_Excerpt provided_.
+-------+
Dear Genetic Counselor Community,
The start to 2022 has not been easy: COVID-19 surging, dodging exposures, searching for COVID-19 tests and juggling all our other commitments. Unlike the start of the pandemic, we’re now in a time where the world is pushing forward through it all.
The start of a new year for NSGC means juggling onboarding and orientation for new volunteers, leaders and staff while driving forward a new Strategic Plan and creating Committee charges. We’re questioning processes, policies and trying to leave space and time for the upcoming Justice, Education, Diversity and Inclusion (J.E.D.I.) Action Planning Task Force Recommendations that will be coming midyear.
NSGC’s Committees have been thinking creatively about enacting the new Strategic Plan. NSGC’s “management” committees — groups that manage work in specific areas of our strategy — are Access & Service Delivery, Advocacy Coordinating Committee, Awards, Education, J.E.D.I., Membership, Practice Guidelines, Public Policy, Professional Status Survey (new this year) and Research, Quality and Outcomes. Accomplishing our organizational goals requires each committee to own its plans of work, but also to offer and integrate ideas. I’d like to share some of the Committee leaders’ goals, which were discussed on our inaugural Committee Chair call.
Lauren Ryan (Access & Service Delivery): “Our main goal for this year is to generate a toolkit of resources for genetic counselors who are interested in building various business cases to help better support the membership and increase access to our services.”
Colleen Campbell (Advocacy Coordinating Committee): “The top priority for the ACC is to gain more support and cosponsors for our federal bill, the Access to Genetic Counselor Services Act.”
Rachel Mills (Education): “As always, our primary goal is to deliver high-quality educational content that meets the needs of our diverse membership. Our webinar committee will work closely with NSGC SIGs to present 25 webinars over the course of the year. And our On Demand subcommittee will create packages of previously recorded content to provide more opportunities for access to information that was presented in online courses and at the annual conference.”
Khalida Liaquat (J.E.D.I.): “One of the committee’s first goals will focus on establishing functional definitions. For justice, equity, diversity and inclusion, on the surface, the terms can seem pretty clear, but a deep dive will tell us if we have common ground for this language when we communicate with our partner organizations and our membership.”
Carrie Haverty (Membership): “It’s really great to see the continuing crystallization of the directions that we're heading in with the J.E.D.I Action Planning Task Force work to better attract, support and retain a diverse membership serving our diverse patients. Also, I’m particularly excited to see leadership development being added to the overall charge for the Membership Committee this year.”
Kate Bonini (Public Policy): “We’re strategically revamping how [the Public Policy Committee] reviews, affirms and creates NSGC position statements. We're taking a look at how position statements should be made and why, and also how the process can be made more transparent with our membership. We also want to prioritize stakeholder engagement from the membership on each policy statement we write.”
+-------+
_Actions to take_.
- 1) Translate this sentence from the NSGC letter into Spanish: "The top priority for the ACC is to gain more support and cosponsors for our federal bill, the Access to Genetic Counselor Services Act."
- 2) For each statement, state whether it agrees with the NSGC letter, answering yes or no and quoting the words of the letter that decide it.
(a) The Professional Status Survey is a new management committee this year.
(b) The webinar committee plans to present 30 webinars during the year.
(c) The J.E.D.I. Action Planning Task Force Recommendations are expected at the start of the year.
- 3) According to the NSGC letter, on what occasion were the Committee leaders' goals discussed?

_Given material_.
+-------+
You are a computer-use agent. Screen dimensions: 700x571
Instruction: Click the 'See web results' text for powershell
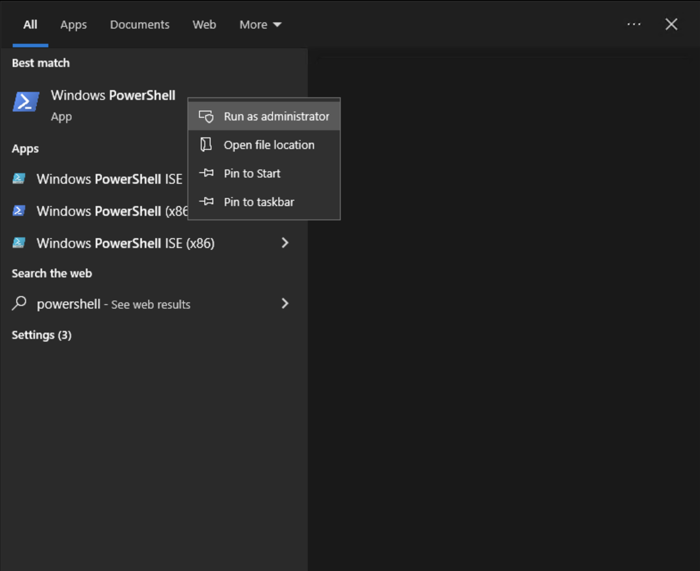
+-------+
_Answers given_.
- 1) La máxima prioridad del ACC es obtener más apoyo y copatrocinadores para nuestro proyecto de ley federal, la Access to Genetic Counselor Services Act.

- 2)
(a) Yes: "Professional Status Survey (new this year)"
(b) No: "present 25 webinars over the course of the year"
(c) No: "that will be coming midyear"

- 3) They were discussed on the inaugural Committee Chair call.